→ Work to do
In the listing below, change each "sidebar" to "side panel" and leave every other word as it stands.

→ Input rows
_____

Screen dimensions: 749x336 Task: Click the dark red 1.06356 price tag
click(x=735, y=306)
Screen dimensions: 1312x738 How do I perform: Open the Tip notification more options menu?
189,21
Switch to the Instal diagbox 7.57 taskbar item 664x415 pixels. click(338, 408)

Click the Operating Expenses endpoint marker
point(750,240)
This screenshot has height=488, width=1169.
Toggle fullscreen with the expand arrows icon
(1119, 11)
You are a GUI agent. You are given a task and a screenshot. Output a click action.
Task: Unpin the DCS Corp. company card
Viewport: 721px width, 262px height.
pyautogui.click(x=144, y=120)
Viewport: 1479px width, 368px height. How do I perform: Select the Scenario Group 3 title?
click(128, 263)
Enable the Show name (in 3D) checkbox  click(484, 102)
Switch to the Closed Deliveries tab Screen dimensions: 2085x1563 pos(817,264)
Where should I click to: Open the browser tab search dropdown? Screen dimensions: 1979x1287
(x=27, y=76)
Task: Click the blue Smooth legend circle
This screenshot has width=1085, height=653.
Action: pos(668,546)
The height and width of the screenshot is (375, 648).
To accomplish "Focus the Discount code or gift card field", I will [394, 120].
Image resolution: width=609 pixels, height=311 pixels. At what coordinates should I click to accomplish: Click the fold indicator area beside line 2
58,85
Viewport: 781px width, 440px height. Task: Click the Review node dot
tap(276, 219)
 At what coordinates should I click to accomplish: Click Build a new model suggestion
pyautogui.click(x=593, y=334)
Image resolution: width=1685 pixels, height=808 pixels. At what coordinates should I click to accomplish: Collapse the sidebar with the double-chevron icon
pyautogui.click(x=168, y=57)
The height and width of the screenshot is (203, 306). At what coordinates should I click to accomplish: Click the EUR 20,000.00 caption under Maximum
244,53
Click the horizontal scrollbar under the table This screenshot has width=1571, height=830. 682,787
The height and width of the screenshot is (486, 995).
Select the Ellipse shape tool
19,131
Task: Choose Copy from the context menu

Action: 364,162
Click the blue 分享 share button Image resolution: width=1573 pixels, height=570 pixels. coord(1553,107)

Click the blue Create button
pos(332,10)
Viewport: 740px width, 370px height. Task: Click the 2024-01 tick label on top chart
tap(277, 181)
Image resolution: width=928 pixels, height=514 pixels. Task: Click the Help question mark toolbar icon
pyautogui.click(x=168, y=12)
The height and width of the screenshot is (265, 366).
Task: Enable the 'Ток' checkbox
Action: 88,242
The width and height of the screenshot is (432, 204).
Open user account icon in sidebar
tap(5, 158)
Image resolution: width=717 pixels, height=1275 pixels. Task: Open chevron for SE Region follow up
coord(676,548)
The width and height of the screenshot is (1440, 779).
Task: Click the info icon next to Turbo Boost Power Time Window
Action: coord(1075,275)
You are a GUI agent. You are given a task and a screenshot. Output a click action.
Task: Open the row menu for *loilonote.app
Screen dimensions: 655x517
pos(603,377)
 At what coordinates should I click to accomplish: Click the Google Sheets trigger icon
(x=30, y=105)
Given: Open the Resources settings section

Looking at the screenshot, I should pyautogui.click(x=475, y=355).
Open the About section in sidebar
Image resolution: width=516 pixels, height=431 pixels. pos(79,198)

_____

→ Full output
Screen dimensions: 749x336 Task: Click the dark red 1.06356 price tag
click(x=735, y=306)
Screen dimensions: 1312x738 How do I perform: Open the Tip notification more options menu?
189,21
Switch to the Instal diagbox 7.57 taskbar item 664x415 pixels. click(338, 408)

Click the Operating Expenses endpoint marker
point(750,240)
This screenshot has height=488, width=1169.
Toggle fullscreen with the expand arrows icon
(1119, 11)
You are a GUI agent. You are given a task and a screenshot. Output a click action.
Task: Unpin the DCS Corp. company card
Viewport: 721px width, 262px height.
pyautogui.click(x=144, y=120)
Viewport: 1479px width, 368px height. How do I perform: Select the Scenario Group 3 title?
click(128, 263)
Enable the Show name (in 3D) checkbox  click(484, 102)
Switch to the Closed Deliveries tab Screen dimensions: 2085x1563 pos(817,264)
Where should I click to: Open the browser tab search dropdown? Screen dimensions: 1979x1287
(x=27, y=76)
Task: Click the blue Smooth legend circle
This screenshot has width=1085, height=653.
Action: pos(668,546)
The height and width of the screenshot is (375, 648).
To accomplish "Focus the Discount code or gift card field", I will [394, 120].
Image resolution: width=609 pixels, height=311 pixels. At what coordinates should I click to accomplish: Click the fold indicator area beside line 2
58,85
Viewport: 781px width, 440px height. Task: Click the Review node dot
tap(276, 219)
 At what coordinates should I click to accomplish: Click Build a new model suggestion
pyautogui.click(x=593, y=334)
Image resolution: width=1685 pixels, height=808 pixels. At what coordinates should I click to accomplish: Collapse the side panel with the double-chevron icon
pyautogui.click(x=168, y=57)
The height and width of the screenshot is (203, 306). At what coordinates should I click to accomplish: Click the EUR 20,000.00 caption under Maximum
244,53
Click the horizontal scrollbar under the table This screenshot has width=1571, height=830. 682,787
The height and width of the screenshot is (486, 995).
Select the Ellipse shape tool
19,131
Task: Choose Copy from the context menu

Action: 364,162
Click the blue 分享 share button Image resolution: width=1573 pixels, height=570 pixels. coord(1553,107)

Click the blue Create button
pos(332,10)
Viewport: 740px width, 370px height. Task: Click the 2024-01 tick label on top chart
tap(277, 181)
Image resolution: width=928 pixels, height=514 pixels. Task: Click the Help question mark toolbar icon
pyautogui.click(x=168, y=12)
The height and width of the screenshot is (265, 366).
Task: Enable the 'Ток' checkbox
Action: 88,242
The width and height of the screenshot is (432, 204).
Open user account icon in side panel
tap(5, 158)
Image resolution: width=717 pixels, height=1275 pixels. Task: Open chevron for SE Region follow up
coord(676,548)
The width and height of the screenshot is (1440, 779).
Task: Click the info icon next to Turbo Boost Power Time Window
Action: coord(1075,275)
You are a GUI agent. You are given a task and a screenshot. Output a click action.
Task: Open the row menu for *loilonote.app
Screen dimensions: 655x517
pos(603,377)
 At what coordinates should I click to accomplish: Click the Google Sheets trigger icon
(x=30, y=105)
Given: Open the Resources settings section

Looking at the screenshot, I should pyautogui.click(x=475, y=355).
Open the About section in side panel
Image resolution: width=516 pixels, height=431 pixels. pos(79,198)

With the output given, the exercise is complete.